━━━━━ EXCERPTED DATA
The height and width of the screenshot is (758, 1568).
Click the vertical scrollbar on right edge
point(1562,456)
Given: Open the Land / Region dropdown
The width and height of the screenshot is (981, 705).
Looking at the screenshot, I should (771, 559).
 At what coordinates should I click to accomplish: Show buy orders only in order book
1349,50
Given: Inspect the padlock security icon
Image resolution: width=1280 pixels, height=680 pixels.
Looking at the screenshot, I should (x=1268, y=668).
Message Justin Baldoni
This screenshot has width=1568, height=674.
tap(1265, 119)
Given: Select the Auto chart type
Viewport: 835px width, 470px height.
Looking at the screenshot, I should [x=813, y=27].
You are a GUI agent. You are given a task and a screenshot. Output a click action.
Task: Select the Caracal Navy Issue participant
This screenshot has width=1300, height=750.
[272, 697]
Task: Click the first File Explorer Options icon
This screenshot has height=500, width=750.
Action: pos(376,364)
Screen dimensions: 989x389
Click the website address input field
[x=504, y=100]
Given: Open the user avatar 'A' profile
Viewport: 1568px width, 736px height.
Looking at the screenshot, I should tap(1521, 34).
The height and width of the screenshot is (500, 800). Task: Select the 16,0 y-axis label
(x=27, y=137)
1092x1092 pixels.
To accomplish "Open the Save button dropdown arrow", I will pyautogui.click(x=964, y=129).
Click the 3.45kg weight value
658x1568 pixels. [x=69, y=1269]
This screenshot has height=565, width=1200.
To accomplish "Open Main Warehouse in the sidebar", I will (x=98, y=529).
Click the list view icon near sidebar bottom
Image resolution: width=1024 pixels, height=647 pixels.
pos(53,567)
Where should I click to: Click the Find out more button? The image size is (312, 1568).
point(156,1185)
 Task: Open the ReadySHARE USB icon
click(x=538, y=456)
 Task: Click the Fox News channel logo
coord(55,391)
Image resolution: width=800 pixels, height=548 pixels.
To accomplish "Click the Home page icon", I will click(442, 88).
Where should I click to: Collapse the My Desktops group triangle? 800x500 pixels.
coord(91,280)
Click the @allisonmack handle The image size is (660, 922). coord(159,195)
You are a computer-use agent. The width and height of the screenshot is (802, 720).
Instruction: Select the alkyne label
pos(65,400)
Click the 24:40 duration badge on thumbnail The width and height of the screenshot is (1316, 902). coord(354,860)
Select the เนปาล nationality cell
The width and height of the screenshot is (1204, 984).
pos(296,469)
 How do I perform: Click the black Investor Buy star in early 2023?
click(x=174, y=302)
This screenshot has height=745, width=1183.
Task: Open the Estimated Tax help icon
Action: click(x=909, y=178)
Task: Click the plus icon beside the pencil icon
━━━━━━━━━━
● EXERCISE:
Only a number should be returned: how many lines in the material contain "sidebar"?

● SOLUTION FOR THIS PROBLEM:
2